What is required:
Copy the rows below without changing anything in them.
-- Raw data start --
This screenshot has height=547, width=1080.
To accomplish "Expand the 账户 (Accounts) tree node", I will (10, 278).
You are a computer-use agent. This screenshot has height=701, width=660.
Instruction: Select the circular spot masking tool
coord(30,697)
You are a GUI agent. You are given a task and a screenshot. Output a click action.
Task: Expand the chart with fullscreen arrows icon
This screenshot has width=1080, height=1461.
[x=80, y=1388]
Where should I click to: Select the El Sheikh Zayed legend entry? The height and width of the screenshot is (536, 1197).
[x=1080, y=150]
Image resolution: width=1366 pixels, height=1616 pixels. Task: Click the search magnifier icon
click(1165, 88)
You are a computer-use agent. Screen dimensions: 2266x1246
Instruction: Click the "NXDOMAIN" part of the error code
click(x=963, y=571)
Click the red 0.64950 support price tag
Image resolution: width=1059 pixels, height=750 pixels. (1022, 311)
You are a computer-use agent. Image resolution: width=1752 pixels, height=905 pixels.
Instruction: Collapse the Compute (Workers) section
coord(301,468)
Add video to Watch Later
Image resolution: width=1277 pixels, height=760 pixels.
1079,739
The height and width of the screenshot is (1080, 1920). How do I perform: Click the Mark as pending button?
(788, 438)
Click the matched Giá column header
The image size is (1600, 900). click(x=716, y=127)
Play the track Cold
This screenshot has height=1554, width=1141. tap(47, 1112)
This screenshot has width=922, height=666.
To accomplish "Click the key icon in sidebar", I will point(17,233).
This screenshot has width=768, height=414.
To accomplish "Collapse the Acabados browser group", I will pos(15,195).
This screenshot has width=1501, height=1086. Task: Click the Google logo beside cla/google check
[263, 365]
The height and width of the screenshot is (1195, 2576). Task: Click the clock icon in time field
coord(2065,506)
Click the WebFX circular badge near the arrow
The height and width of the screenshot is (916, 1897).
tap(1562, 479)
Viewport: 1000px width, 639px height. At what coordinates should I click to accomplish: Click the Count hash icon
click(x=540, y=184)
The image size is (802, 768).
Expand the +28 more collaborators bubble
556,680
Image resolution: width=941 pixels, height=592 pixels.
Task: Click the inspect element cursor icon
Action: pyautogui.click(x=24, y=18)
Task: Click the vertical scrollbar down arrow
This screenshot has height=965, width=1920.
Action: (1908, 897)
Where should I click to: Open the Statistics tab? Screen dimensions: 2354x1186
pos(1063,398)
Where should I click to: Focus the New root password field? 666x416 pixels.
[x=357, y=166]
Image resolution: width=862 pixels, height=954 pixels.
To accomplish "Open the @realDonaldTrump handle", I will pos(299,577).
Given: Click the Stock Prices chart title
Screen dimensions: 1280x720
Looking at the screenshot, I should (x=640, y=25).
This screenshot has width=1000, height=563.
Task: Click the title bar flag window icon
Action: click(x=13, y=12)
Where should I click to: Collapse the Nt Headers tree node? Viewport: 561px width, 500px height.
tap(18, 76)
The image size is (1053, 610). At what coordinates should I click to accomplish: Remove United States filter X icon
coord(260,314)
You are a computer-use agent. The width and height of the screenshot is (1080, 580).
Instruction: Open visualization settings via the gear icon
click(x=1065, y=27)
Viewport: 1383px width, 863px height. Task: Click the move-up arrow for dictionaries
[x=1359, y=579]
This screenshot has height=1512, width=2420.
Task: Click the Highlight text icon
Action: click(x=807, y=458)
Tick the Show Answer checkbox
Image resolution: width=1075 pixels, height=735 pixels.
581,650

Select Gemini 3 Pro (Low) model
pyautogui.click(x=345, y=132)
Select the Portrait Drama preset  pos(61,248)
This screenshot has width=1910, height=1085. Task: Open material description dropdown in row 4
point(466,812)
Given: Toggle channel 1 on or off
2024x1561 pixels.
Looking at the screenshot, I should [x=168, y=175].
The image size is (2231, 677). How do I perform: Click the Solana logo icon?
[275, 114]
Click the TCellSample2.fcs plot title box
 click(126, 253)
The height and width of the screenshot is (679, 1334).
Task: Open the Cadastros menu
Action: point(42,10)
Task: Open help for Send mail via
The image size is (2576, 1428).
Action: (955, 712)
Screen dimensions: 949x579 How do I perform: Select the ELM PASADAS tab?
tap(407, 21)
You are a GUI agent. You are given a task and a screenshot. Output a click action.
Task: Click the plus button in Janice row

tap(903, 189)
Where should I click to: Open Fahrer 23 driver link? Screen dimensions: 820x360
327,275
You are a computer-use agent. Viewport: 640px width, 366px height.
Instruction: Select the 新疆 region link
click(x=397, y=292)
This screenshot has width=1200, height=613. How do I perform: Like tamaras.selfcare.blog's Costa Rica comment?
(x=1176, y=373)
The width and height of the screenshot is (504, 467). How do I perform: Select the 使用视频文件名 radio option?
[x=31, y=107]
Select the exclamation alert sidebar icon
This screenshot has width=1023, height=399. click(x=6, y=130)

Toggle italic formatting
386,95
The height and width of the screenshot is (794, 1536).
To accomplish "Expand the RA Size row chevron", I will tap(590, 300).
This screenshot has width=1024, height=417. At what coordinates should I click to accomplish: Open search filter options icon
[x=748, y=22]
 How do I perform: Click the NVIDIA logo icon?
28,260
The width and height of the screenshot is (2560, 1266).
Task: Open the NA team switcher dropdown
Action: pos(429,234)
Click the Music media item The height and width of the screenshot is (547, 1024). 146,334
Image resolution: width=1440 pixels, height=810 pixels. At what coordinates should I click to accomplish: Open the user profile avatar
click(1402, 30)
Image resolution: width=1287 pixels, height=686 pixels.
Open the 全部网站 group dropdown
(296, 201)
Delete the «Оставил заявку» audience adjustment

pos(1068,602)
-- Raw data end --
Task output:
This screenshot has height=547, width=1080.
To accomplish "Expand the 账户 (Accounts) tree node", I will (10, 278).
You are a computer-use agent. This screenshot has height=701, width=660.
Instruction: Select the circular spot masking tool
coord(30,697)
You are a GUI agent. You are given a task and a screenshot. Output a click action.
Task: Expand the chart with fullscreen arrows icon
This screenshot has width=1080, height=1461.
[x=80, y=1388]
Where should I click to: Select the El Sheikh Zayed legend entry? The height and width of the screenshot is (536, 1197).
[x=1080, y=150]
Image resolution: width=1366 pixels, height=1616 pixels. Task: Click the search magnifier icon
click(1165, 88)
You are a computer-use agent. Screen dimensions: 2266x1246
Instruction: Click the "NXDOMAIN" part of the error code
click(x=963, y=571)
Click the red 0.64950 support price tag
Image resolution: width=1059 pixels, height=750 pixels. (1022, 311)
You are a computer-use agent. Image resolution: width=1752 pixels, height=905 pixels.
Instruction: Collapse the Compute (Workers) section
coord(301,468)
Add video to Watch Later
Image resolution: width=1277 pixels, height=760 pixels.
1079,739
The height and width of the screenshot is (1080, 1920). How do I perform: Click the Mark as pending button?
(788, 438)
Click the matched Giá column header
The image size is (1600, 900). click(x=716, y=127)
Play the track Cold
This screenshot has height=1554, width=1141. tap(47, 1112)
This screenshot has width=922, height=666.
To accomplish "Click the key icon in sidebar", I will point(17,233).
This screenshot has width=768, height=414.
To accomplish "Collapse the Acabados browser group", I will pos(15,195).
This screenshot has width=1501, height=1086. Task: Click the Google logo beside cla/google check
[263, 365]
The height and width of the screenshot is (1195, 2576). Task: Click the clock icon in time field
coord(2065,506)
Click the WebFX circular badge near the arrow
The height and width of the screenshot is (916, 1897).
tap(1562, 479)
Viewport: 1000px width, 639px height. At what coordinates should I click to accomplish: Click the Count hash icon
click(x=540, y=184)
The image size is (802, 768).
Expand the +28 more collaborators bubble
556,680
Image resolution: width=941 pixels, height=592 pixels.
Task: Click the inspect element cursor icon
Action: pyautogui.click(x=24, y=18)
Task: Click the vertical scrollbar down arrow
This screenshot has height=965, width=1920.
Action: (1908, 897)
Where should I click to: Open the Statistics tab? Screen dimensions: 2354x1186
pos(1063,398)
Where should I click to: Focus the New root password field? 666x416 pixels.
[x=357, y=166]
Image resolution: width=862 pixels, height=954 pixels.
To accomplish "Open the @realDonaldTrump handle", I will pos(299,577).
Given: Click the Stock Prices chart title
Screen dimensions: 1280x720
Looking at the screenshot, I should (x=640, y=25).
This screenshot has width=1000, height=563.
Task: Click the title bar flag window icon
Action: click(x=13, y=12)
Where should I click to: Collapse the Nt Headers tree node? Viewport: 561px width, 500px height.
tap(18, 76)
The image size is (1053, 610). At what coordinates should I click to accomplish: Remove United States filter X icon
coord(260,314)
You are a computer-use agent. The width and height of the screenshot is (1080, 580).
Instruction: Open visualization settings via the gear icon
click(x=1065, y=27)
Viewport: 1383px width, 863px height. Task: Click the move-up arrow for dictionaries
[x=1359, y=579]
This screenshot has height=1512, width=2420.
Task: Click the Highlight text icon
Action: click(x=807, y=458)
Tick the Show Answer checkbox
Image resolution: width=1075 pixels, height=735 pixels.
581,650

Select Gemini 3 Pro (Low) model
pyautogui.click(x=345, y=132)
Select the Portrait Drama preset  pos(61,248)
This screenshot has width=1910, height=1085. Task: Open material description dropdown in row 4
point(466,812)
Given: Toggle channel 1 on or off
2024x1561 pixels.
Looking at the screenshot, I should [x=168, y=175].
The image size is (2231, 677). How do I perform: Click the Solana logo icon?
[275, 114]
Click the TCellSample2.fcs plot title box
 click(126, 253)
The height and width of the screenshot is (679, 1334).
Task: Open the Cadastros menu
Action: point(42,10)
Task: Open help for Send mail via
The image size is (2576, 1428).
Action: (955, 712)
Screen dimensions: 949x579 How do I perform: Select the ELM PASADAS tab?
tap(407, 21)
You are a GUI agent. You are given a task and a screenshot. Output a click action.
Task: Click the plus button in Janice row

tap(903, 189)
Where should I click to: Open Fahrer 23 driver link? Screen dimensions: 820x360
327,275
You are a computer-use agent. Viewport: 640px width, 366px height.
Instruction: Select the 新疆 region link
click(x=397, y=292)
This screenshot has width=1200, height=613. How do I perform: Like tamaras.selfcare.blog's Costa Rica comment?
(x=1176, y=373)
The width and height of the screenshot is (504, 467). How do I perform: Select the 使用视频文件名 radio option?
[x=31, y=107]
Select the exclamation alert sidebar icon
This screenshot has width=1023, height=399. click(x=6, y=130)

Toggle italic formatting
386,95
The height and width of the screenshot is (794, 1536).
To accomplish "Expand the RA Size row chevron", I will tap(590, 300).
This screenshot has width=1024, height=417. At what coordinates should I click to accomplish: Open search filter options icon
[x=748, y=22]
 How do I perform: Click the NVIDIA logo icon?
28,260
The width and height of the screenshot is (2560, 1266).
Task: Open the NA team switcher dropdown
Action: pos(429,234)
Click the Music media item The height and width of the screenshot is (547, 1024). 146,334
Image resolution: width=1440 pixels, height=810 pixels. At what coordinates should I click to accomplish: Open the user profile avatar
click(1402, 30)
Image resolution: width=1287 pixels, height=686 pixels.
Open the 全部网站 group dropdown
(296, 201)
Delete the «Оставил заявку» audience adjustment

pos(1068,602)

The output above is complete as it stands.